RE: mean of geometric and negative binomial distributions

*To*: mathgroup at smc.vnet.net*Subject*: [mg24077] RE: [mg24066] mean of geometric and negative binomial distributions*From*: Tomas.Garza at smc.vnet.net*Date*: Fri, 23 Jun 2000 02:26:44 -0400 (EDT)*Sender*: owner-wri-mathgroup at wolfram.com

It is a matter of definition. Most sources define the geometric distribution as the waiting time for the occurrence of a binomial event, i.e., the number of trials up to and including the first "success". In this case the expected value is 1/p. However, Mathematica uses the definition "number of trials before the first success", and then the expected value is (1 - p)/p.
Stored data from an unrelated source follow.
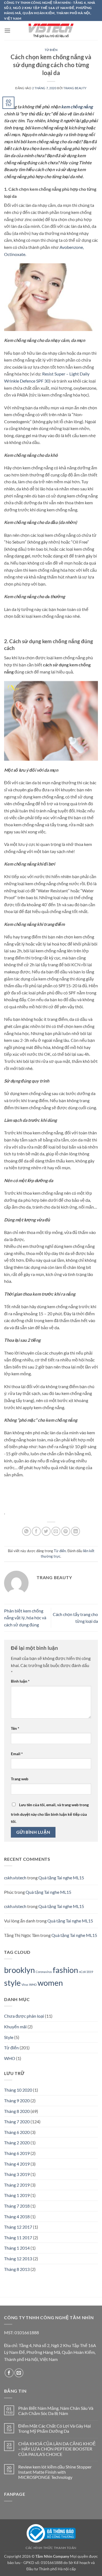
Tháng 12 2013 (18, 2258)
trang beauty (75, 88)
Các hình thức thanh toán (51, 2548)
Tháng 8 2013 (17, 2269)
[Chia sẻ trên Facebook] (36, 1531)
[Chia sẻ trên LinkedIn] (75, 1531)
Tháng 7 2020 (17, 2121)
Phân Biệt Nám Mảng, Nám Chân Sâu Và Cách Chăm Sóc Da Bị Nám (55, 2410)
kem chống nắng (77, 106)
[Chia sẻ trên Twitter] (46, 1531)
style (12, 1982)
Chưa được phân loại (24, 2016)
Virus (24, 1984)
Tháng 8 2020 (17, 2111)
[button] (7, 30)
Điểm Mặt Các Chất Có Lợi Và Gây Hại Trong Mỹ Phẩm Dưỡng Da (54, 2428)
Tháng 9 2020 (17, 2100)
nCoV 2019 (86, 1971)
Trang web (19, 1778)
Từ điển (51, 50)
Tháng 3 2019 (17, 2174)
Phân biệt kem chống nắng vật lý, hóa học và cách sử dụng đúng (25, 1617)
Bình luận (20, 1681)
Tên (15, 1728)
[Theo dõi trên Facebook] (9, 2372)
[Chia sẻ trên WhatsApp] (26, 1531)
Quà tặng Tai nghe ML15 (61, 1877)
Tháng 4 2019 (17, 2163)
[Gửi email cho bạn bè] (55, 1531)
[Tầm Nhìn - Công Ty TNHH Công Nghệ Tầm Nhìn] (51, 30)
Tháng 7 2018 (17, 2205)
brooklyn (19, 1970)
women (50, 1982)
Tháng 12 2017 (18, 2226)
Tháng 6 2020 (17, 2132)
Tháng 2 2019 (17, 2184)
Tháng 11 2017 (18, 2237)
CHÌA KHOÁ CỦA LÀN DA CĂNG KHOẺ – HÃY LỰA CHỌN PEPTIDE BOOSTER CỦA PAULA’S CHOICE (57, 2448)
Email (17, 1753)
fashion (65, 1970)
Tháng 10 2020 (18, 2089)
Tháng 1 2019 (17, 2195)
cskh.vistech (15, 1877)
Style (8, 2037)
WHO (33, 1984)
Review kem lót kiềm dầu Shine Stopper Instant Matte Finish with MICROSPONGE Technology (55, 2472)
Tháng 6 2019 (17, 2153)
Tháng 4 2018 (17, 2216)
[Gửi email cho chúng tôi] (18, 2372)
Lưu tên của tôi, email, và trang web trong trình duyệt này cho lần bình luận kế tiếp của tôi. (50, 1813)
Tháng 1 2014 (17, 2247)
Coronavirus (44, 1971)
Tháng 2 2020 (17, 2142)
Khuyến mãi (15, 2026)
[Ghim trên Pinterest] (65, 1531)
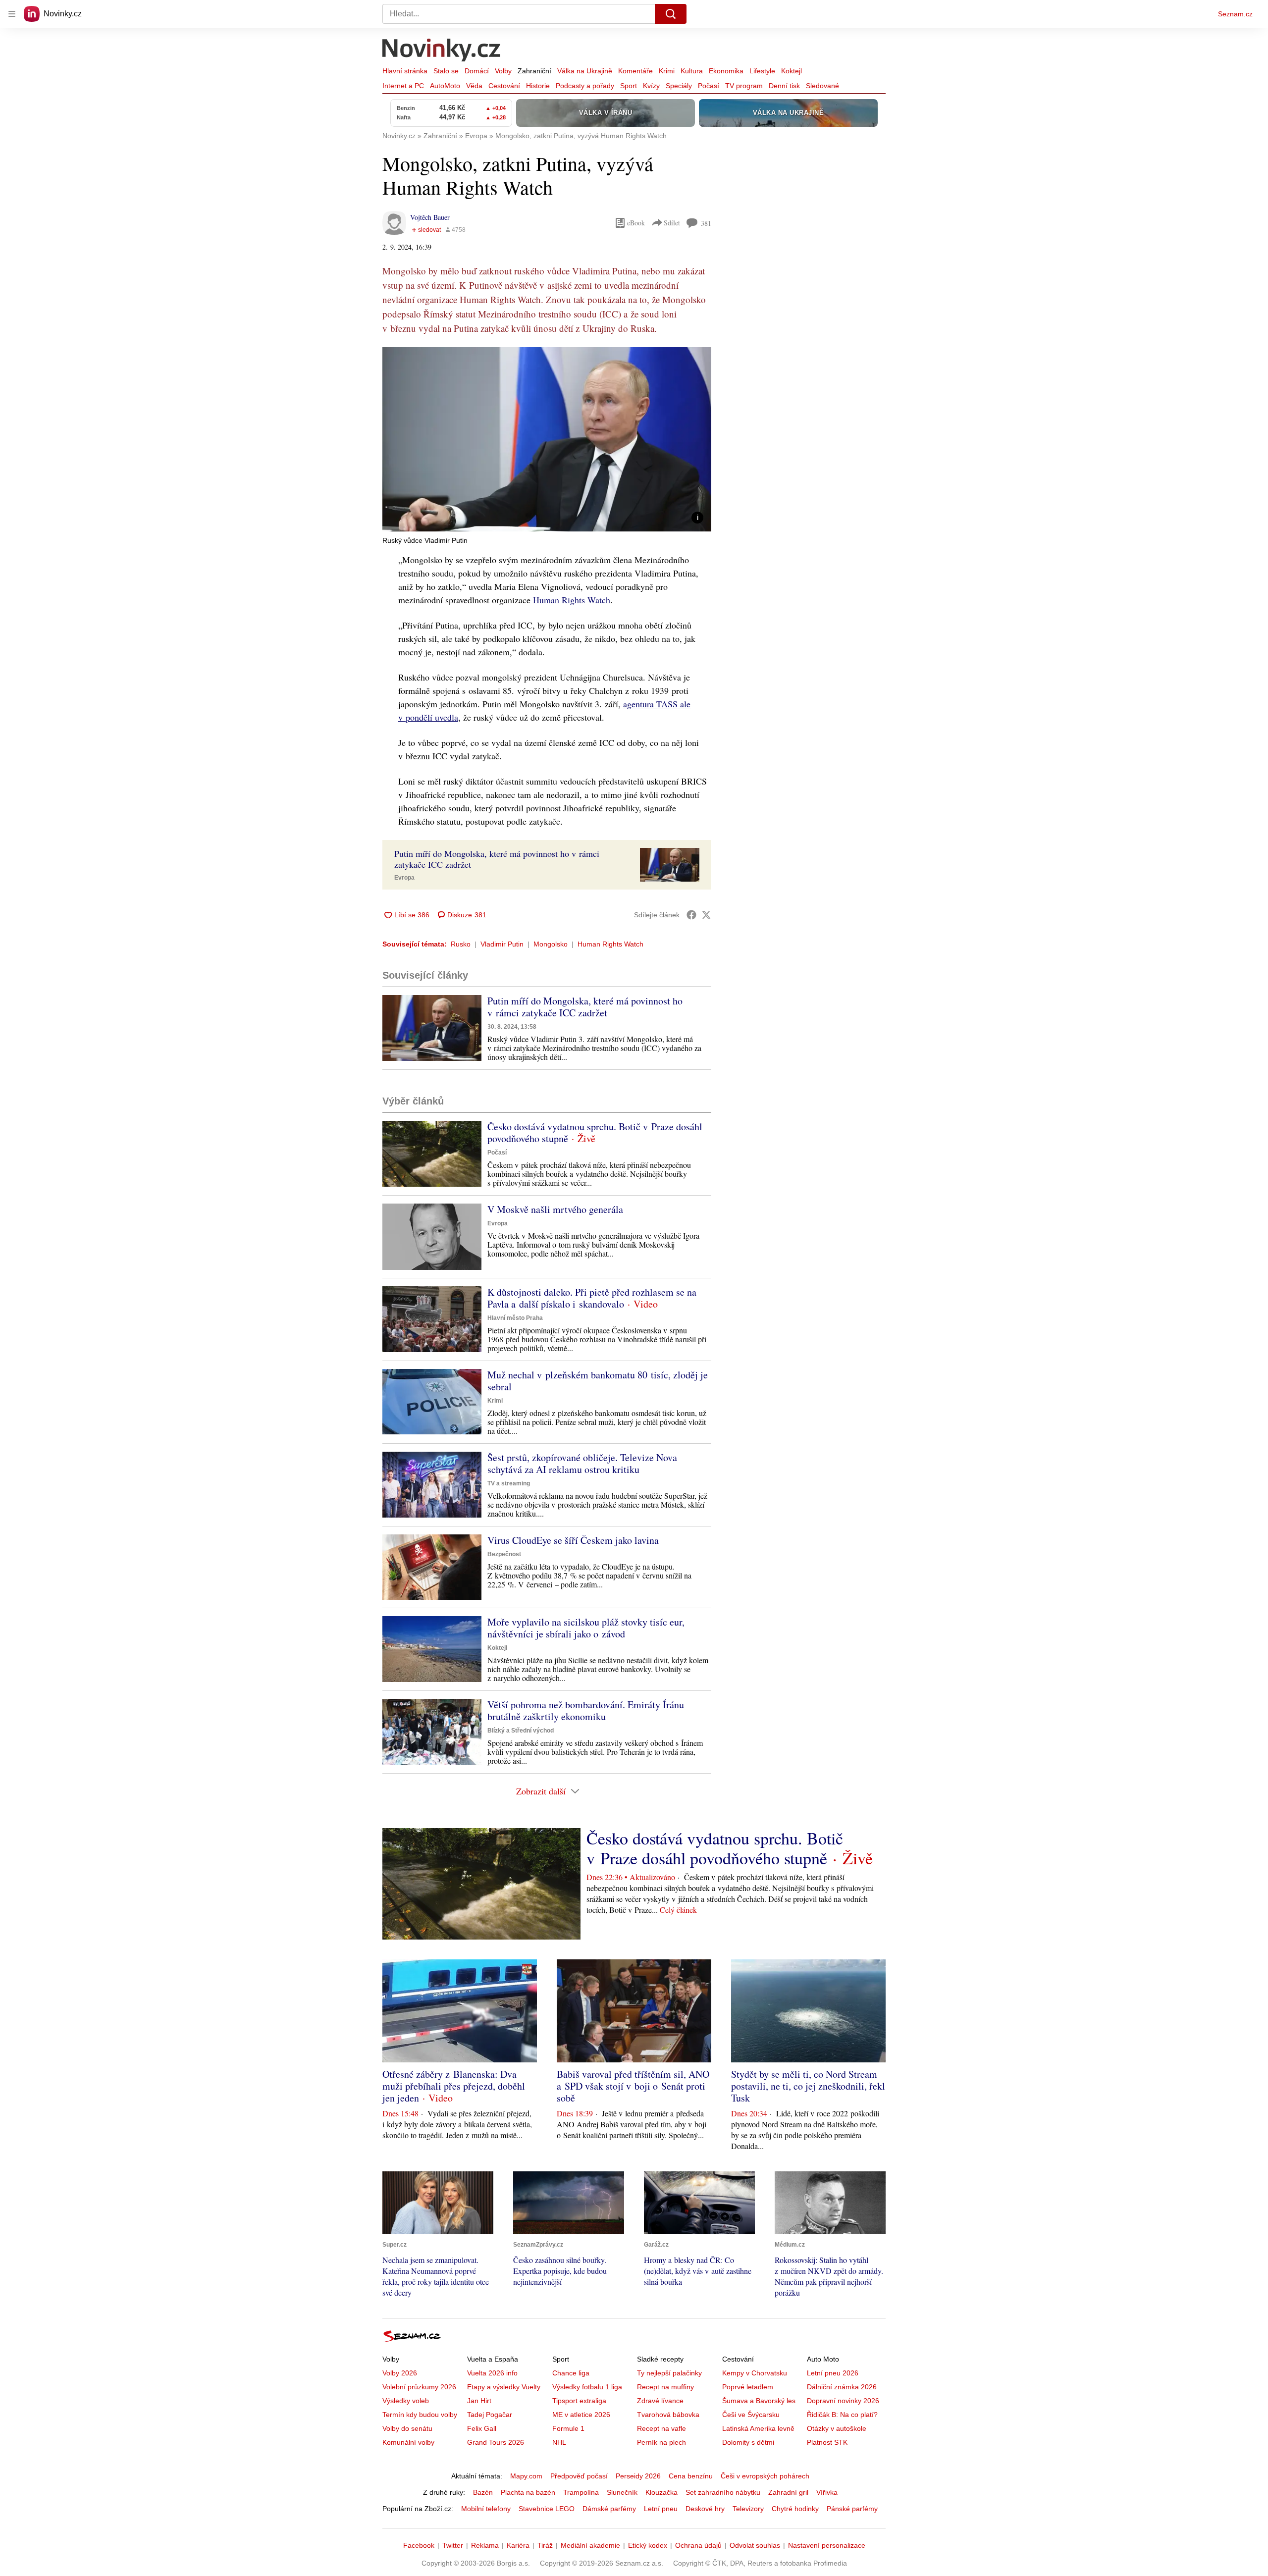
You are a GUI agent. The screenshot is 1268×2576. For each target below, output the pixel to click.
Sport (628, 86)
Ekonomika (726, 71)
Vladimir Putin (502, 944)
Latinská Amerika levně (758, 2428)
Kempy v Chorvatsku (754, 2373)
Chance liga (570, 2373)
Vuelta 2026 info (492, 2373)
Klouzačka (661, 2492)
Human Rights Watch (571, 600)
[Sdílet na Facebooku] (691, 915)
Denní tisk (784, 86)
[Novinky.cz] (441, 51)
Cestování (504, 86)
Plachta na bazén (528, 2492)
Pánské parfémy (852, 2509)
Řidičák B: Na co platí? (842, 2414)
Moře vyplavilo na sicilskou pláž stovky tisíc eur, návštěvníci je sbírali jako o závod (586, 1627)
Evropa (404, 877)
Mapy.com (526, 2476)
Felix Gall (481, 2428)
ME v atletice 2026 (581, 2414)
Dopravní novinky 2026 (843, 2401)
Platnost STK (827, 2442)
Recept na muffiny (665, 2387)
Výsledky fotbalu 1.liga (587, 2387)
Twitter (452, 2545)
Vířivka (827, 2492)
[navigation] (12, 14)
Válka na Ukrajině (584, 71)
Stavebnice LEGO (547, 2509)
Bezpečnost (504, 1554)
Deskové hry (705, 2509)
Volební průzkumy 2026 (419, 2387)
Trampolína (581, 2492)
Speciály (679, 86)
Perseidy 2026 (638, 2476)
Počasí (708, 86)
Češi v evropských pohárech (765, 2476)
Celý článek (678, 1909)
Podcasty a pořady (585, 86)
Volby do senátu (407, 2428)
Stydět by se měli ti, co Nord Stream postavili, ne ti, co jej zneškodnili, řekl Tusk (808, 2085)
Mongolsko (550, 944)
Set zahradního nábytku (723, 2492)
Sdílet (672, 222)
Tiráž (545, 2545)
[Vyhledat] (671, 14)
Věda (474, 86)
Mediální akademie (590, 2545)
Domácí (477, 71)
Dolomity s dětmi (748, 2442)
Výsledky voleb (405, 2401)
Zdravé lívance (660, 2401)
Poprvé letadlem (747, 2387)
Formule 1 (568, 2428)
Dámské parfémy (609, 2509)
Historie (538, 86)
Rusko (461, 944)
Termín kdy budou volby (419, 2414)
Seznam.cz (1235, 14)
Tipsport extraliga (579, 2401)
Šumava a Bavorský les (758, 2401)
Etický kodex (647, 2545)
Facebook (418, 2545)
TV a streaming (508, 1483)
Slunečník (622, 2492)
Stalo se (446, 71)
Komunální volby (408, 2442)
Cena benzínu (691, 2476)
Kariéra (518, 2545)
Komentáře (635, 71)
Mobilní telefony (486, 2509)
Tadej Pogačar (489, 2414)
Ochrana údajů (698, 2545)
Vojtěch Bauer (430, 217)
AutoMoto (445, 86)
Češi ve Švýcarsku (751, 2414)
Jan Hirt (479, 2401)
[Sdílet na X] (706, 915)
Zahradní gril (788, 2492)
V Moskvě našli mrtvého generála (555, 1209)
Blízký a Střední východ (520, 1730)
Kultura (692, 71)
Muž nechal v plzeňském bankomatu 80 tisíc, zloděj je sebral (597, 1380)
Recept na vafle (661, 2428)
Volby (503, 71)
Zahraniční (534, 71)
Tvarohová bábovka (668, 2414)
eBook (636, 222)
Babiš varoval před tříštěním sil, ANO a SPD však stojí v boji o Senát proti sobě (633, 2085)
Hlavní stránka (404, 71)
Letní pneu (661, 2509)
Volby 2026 (399, 2373)
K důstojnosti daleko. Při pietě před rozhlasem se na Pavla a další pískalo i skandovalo (591, 1298)
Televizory (748, 2509)
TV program (744, 86)
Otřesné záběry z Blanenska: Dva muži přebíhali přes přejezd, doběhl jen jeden (453, 2085)
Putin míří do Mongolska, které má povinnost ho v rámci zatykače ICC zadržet (585, 1006)
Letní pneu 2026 (832, 2373)
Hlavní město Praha (515, 1317)
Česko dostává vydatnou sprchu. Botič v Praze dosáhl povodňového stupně (594, 1132)
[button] (546, 439)
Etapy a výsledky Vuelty (503, 2387)
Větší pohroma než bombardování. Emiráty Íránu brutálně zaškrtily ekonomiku (585, 1710)
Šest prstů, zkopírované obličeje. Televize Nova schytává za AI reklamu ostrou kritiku (582, 1463)
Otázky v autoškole (836, 2428)
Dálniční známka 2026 (842, 2387)
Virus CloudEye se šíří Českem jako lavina (573, 1540)
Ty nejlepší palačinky (669, 2373)
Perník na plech (661, 2442)
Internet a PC (403, 86)
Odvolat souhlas (755, 2545)
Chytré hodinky (795, 2509)
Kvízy (651, 86)
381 (706, 223)
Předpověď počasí (579, 2476)
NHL (559, 2442)
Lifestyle (762, 71)
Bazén (483, 2492)
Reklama (485, 2545)
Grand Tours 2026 (495, 2442)
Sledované (822, 86)
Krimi (667, 71)
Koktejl (791, 71)
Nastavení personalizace (826, 2545)
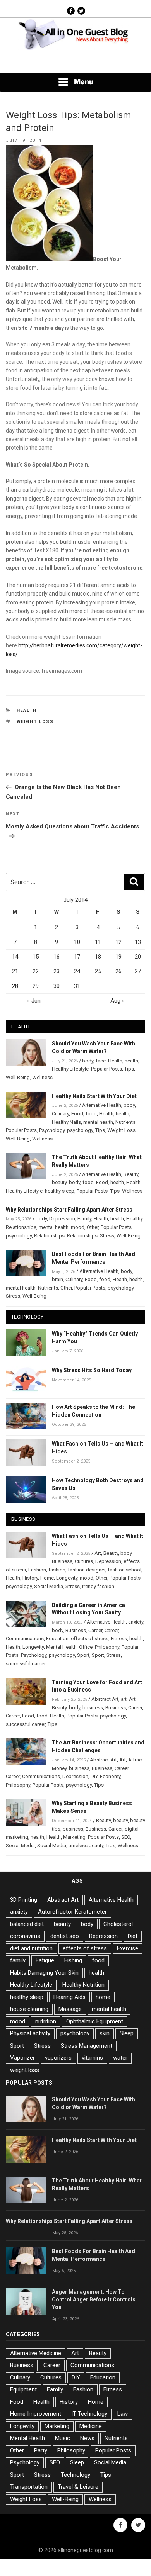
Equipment (23, 2389)
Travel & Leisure (78, 2486)
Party (40, 2450)
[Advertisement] (75, 62)
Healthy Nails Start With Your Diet (94, 1096)
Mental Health (61, 1647)
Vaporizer (22, 2057)
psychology (80, 1130)
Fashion (37, 1570)
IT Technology (89, 2413)
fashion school (124, 1570)
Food (77, 1114)
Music (62, 2438)
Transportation (29, 2486)
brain (57, 1279)
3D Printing (23, 1899)
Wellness (42, 1077)
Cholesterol (118, 1924)
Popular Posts (106, 1069)
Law (122, 2413)
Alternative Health (101, 1105)
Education (57, 1638)
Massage (70, 2009)
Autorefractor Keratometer (72, 1911)
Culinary (60, 1114)
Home (47, 1578)
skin (105, 2033)
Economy (110, 1776)
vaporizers (58, 2057)
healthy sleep (59, 1191)
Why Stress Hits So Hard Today (92, 1370)
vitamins (92, 2057)
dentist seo (64, 1936)
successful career (26, 1663)
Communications (25, 1638)
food (91, 1114)
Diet (132, 1936)
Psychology (52, 1130)
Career (95, 1630)
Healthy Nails (66, 1122)
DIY (94, 1776)
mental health (98, 1122)
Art (97, 1553)
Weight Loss (121, 1130)
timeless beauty (86, 1845)
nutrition (45, 2021)
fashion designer (86, 1570)
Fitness (119, 1638)
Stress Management (86, 2045)
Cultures (84, 1561)
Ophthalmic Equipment (94, 2021)
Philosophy (107, 1647)
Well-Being (18, 1077)
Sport (83, 1655)
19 (118, 956)
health (131, 1061)
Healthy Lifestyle (70, 1069)
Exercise (127, 1948)
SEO (125, 1837)
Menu (83, 82)
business (92, 1708)
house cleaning (29, 2009)
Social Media (48, 1586)
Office (86, 1647)
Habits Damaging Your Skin (44, 1972)
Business (62, 1561)
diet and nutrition (31, 1948)
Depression (62, 1219)
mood (77, 1227)
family (18, 1960)
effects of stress (89, 1638)
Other (92, 1227)
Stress (107, 1236)
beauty (59, 1182)
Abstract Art (104, 1699)
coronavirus (25, 1936)
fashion (56, 1570)
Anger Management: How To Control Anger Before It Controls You (94, 2299)
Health (27, 710)
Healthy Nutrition (83, 1984)
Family (84, 1219)
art (124, 1699)
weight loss (35, 721)
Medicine (90, 2426)
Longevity (66, 1578)
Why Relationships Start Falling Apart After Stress (69, 1210)
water (120, 2057)
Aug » (117, 1000)
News (87, 2438)
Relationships (49, 1236)
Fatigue (45, 1960)
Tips (129, 1069)
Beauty (131, 1174)
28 (15, 986)
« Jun (34, 1000)
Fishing (73, 1960)
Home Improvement (35, 2413)
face (101, 1061)
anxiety (135, 1622)
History (30, 1578)
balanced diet (27, 1924)
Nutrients (125, 1122)
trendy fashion (98, 1586)
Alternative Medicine (35, 2353)
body (87, 1061)
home (103, 1997)
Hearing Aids (69, 1997)
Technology (75, 2474)
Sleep (127, 2033)
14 (15, 956)
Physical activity (30, 2033)
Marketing (74, 1837)
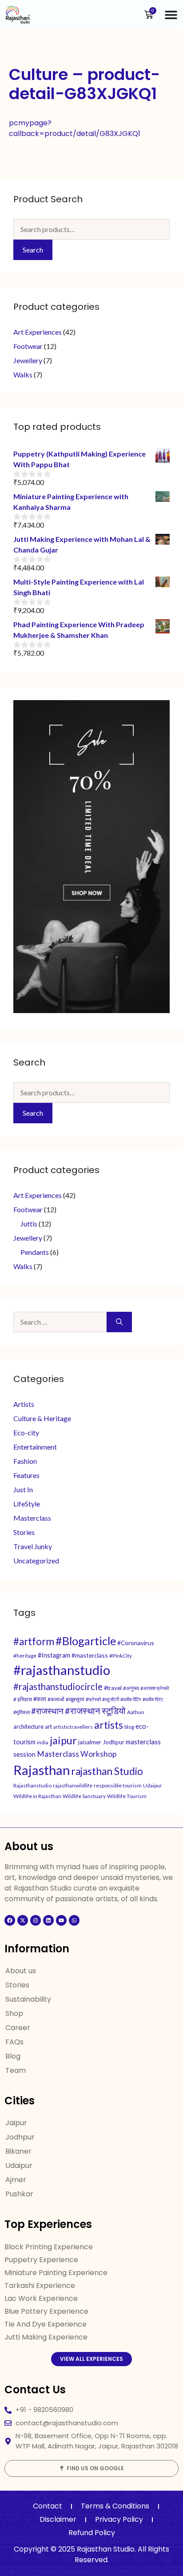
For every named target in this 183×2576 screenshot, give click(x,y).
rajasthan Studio (107, 1771)
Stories (24, 1532)
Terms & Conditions (115, 2506)
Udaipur (152, 1785)
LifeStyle (26, 1503)
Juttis (28, 1223)
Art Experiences (37, 332)
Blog (12, 2056)
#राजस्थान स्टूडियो (95, 1710)
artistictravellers (73, 1726)
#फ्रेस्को (93, 1699)
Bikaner (18, 2151)
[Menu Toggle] (171, 14)
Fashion (25, 1461)
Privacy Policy (119, 2519)
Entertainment (35, 1446)
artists (108, 1725)
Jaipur (16, 2123)
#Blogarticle (86, 1640)
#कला (39, 1699)
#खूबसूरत (75, 1699)
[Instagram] (35, 1920)
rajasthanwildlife (72, 1785)
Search (33, 249)
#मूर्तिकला (21, 1712)
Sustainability (28, 1999)
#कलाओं (56, 1699)
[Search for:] (60, 1322)
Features (26, 1475)
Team (15, 2070)
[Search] (119, 1322)
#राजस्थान (47, 1711)
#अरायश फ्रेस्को (154, 1688)
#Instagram (54, 1655)
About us (20, 1971)
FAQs (14, 2042)
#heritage (24, 1655)
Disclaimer (58, 2519)
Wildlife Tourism (127, 1796)
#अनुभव (131, 1688)
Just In (23, 1489)
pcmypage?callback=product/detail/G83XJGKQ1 (74, 128)
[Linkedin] (48, 1920)
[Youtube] (61, 1920)
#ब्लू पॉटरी (110, 1699)
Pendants (34, 1252)
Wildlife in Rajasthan (37, 1796)
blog (129, 1726)
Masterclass (32, 1518)
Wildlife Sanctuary (84, 1796)
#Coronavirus (135, 1643)
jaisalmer (89, 1742)
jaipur (63, 1740)
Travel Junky (32, 1546)
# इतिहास (22, 1699)
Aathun (135, 1712)
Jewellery (27, 360)
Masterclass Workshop (76, 1754)
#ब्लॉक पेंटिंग (130, 1699)
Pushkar (19, 2194)
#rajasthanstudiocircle (58, 1686)
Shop (14, 2013)
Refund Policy (91, 2533)
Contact (47, 2506)
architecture (28, 1726)
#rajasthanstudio (61, 1670)
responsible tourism (118, 1785)
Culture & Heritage (42, 1418)
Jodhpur (113, 1742)
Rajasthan (41, 1770)
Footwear (28, 346)
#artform (33, 1641)
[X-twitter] (22, 1920)
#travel (113, 1687)
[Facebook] (9, 1920)
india (42, 1742)
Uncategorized (36, 1560)
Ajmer (15, 2180)
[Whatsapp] (74, 1920)
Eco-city (26, 1432)
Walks (22, 374)
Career (17, 2028)
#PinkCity (120, 1655)
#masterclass (90, 1655)
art (48, 1726)
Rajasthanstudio (32, 1785)
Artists (23, 1404)
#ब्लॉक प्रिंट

Here the number of trials is one less than in the former case, and then the expected value is equal to 1/p - 1 = (1 - p)/p. A similar reasoning provides the answer for the negative binomial distribution (which is the distribution of a sum of independent and identically distributed geometric random variables). Tomas Garza Mexico City (temporarily in Barcelona) ---- Gareth Russell wrote: Can anyone tell me why Mathematica returns (1-p)/p for Mean[ GeometricDistribution[p]] and n(1-p)/p for Mean[NegativeBinomialDistribution[ p]], when all sources I have to hand (such as CRC Standard Mathematical Formulae) give these as 1/p and n/p respectively? The variance expressions agree with CRC, it's just the means that are different.